→ Work instructions
Go to the line in the entries below that holds "Select the Last" and repeat exactly from there through the line that holds "Task: Click the INV-5325 ID badge", inclusive.

→ Stored records
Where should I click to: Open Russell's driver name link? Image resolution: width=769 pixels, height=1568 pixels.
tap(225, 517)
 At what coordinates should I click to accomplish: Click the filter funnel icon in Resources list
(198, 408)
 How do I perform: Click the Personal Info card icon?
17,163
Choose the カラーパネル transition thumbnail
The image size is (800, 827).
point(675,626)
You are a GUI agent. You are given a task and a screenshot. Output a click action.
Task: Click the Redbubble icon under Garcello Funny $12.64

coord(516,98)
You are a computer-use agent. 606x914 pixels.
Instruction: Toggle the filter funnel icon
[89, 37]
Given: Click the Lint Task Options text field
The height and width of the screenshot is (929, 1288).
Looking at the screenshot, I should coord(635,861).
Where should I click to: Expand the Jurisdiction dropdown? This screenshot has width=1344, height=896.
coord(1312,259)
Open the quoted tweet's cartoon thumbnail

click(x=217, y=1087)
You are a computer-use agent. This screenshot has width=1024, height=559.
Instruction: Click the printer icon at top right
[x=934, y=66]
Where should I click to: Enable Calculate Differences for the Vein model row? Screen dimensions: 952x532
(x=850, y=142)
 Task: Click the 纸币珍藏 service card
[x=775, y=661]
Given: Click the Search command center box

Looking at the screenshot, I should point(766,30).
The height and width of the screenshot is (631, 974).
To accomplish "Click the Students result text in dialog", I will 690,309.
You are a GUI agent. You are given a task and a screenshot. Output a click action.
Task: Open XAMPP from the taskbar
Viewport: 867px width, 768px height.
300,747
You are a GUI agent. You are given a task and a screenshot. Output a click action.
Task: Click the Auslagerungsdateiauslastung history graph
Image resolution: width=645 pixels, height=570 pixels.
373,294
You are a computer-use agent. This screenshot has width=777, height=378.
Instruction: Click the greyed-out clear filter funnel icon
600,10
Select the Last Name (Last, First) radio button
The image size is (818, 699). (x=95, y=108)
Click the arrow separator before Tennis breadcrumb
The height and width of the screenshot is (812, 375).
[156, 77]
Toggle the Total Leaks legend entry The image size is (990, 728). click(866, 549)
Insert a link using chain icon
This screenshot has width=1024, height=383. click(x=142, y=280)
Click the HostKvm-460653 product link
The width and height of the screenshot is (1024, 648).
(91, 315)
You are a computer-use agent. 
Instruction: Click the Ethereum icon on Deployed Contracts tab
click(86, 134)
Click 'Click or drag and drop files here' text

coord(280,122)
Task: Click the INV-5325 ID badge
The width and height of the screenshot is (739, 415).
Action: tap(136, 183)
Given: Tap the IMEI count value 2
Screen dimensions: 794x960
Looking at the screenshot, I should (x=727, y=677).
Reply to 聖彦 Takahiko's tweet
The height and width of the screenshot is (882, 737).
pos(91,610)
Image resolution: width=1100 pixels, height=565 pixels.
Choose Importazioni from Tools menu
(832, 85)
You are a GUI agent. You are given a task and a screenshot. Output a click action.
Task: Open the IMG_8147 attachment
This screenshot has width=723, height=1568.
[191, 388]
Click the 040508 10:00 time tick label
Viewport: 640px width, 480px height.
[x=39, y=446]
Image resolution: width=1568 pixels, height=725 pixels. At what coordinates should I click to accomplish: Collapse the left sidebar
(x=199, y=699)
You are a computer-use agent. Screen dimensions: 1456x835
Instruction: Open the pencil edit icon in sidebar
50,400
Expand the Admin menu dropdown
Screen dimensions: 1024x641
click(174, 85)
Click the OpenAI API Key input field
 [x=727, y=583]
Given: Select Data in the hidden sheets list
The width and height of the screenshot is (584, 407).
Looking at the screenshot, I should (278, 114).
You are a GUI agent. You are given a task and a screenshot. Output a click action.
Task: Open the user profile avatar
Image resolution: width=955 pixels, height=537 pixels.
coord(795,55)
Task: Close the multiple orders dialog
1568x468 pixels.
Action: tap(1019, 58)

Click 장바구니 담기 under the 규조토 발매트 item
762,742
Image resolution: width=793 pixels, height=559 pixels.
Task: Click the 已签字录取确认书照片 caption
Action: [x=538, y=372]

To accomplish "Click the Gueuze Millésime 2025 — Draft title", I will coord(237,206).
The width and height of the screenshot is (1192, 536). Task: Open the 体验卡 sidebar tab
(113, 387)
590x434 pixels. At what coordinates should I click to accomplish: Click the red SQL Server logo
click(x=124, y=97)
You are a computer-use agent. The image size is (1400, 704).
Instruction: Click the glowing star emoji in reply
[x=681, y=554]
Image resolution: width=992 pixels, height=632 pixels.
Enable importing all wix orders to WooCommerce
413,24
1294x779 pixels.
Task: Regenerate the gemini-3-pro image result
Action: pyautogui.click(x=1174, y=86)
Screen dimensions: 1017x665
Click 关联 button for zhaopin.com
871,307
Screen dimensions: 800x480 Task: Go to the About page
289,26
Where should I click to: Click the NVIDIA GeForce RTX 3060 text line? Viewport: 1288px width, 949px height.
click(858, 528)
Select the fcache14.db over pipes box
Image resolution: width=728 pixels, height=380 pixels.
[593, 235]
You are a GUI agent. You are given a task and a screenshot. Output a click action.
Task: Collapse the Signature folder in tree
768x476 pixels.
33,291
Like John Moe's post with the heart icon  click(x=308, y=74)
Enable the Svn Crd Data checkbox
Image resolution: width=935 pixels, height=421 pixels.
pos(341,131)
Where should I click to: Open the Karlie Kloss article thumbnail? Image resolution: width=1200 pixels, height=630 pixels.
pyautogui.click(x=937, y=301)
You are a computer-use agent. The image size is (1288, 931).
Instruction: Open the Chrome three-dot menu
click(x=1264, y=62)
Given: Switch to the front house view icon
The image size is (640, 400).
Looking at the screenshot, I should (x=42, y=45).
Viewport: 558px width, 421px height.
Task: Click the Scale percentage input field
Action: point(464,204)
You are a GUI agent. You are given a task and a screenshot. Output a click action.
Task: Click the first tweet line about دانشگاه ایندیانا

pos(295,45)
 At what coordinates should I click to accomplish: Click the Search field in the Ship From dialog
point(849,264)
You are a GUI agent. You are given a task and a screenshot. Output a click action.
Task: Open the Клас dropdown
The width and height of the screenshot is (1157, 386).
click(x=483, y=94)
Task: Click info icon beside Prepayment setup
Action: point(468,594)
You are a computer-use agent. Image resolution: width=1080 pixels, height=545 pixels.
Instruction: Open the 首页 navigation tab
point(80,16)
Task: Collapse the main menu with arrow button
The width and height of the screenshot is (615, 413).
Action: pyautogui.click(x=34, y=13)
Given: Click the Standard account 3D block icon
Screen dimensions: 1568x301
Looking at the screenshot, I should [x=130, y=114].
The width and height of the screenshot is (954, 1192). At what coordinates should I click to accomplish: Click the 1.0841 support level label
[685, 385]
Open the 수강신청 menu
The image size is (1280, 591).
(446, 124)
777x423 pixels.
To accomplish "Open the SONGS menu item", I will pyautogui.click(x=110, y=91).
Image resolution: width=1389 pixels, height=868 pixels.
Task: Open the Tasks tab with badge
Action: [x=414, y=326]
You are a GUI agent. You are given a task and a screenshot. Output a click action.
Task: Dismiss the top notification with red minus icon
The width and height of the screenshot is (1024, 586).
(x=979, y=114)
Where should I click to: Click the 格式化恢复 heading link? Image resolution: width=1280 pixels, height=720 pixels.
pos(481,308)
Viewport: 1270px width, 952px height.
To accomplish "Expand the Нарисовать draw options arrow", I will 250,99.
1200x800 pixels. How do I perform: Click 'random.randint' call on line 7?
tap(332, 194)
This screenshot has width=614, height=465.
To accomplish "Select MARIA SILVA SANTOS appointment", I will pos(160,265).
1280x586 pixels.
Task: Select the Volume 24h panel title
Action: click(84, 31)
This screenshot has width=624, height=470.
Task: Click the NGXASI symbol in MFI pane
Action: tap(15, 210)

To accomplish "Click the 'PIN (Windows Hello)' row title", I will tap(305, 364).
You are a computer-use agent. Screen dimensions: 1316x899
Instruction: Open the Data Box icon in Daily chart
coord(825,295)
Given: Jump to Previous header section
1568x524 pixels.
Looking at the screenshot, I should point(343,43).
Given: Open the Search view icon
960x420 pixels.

→ Response box
Select the Last Name (Last, First) radio button
The image size is (818, 699). (x=95, y=108)
Click the arrow separator before Tennis breadcrumb
The height and width of the screenshot is (812, 375).
[156, 77]
Toggle the Total Leaks legend entry The image size is (990, 728). click(866, 549)
Insert a link using chain icon
This screenshot has width=1024, height=383. click(x=142, y=280)
Click the HostKvm-460653 product link
The width and height of the screenshot is (1024, 648).
(91, 315)
You are a computer-use agent. 
Instruction: Click the Ethereum icon on Deployed Contracts tab
click(86, 134)
Click 'Click or drag and drop files here' text

coord(280,122)
Task: Click the INV-5325 ID badge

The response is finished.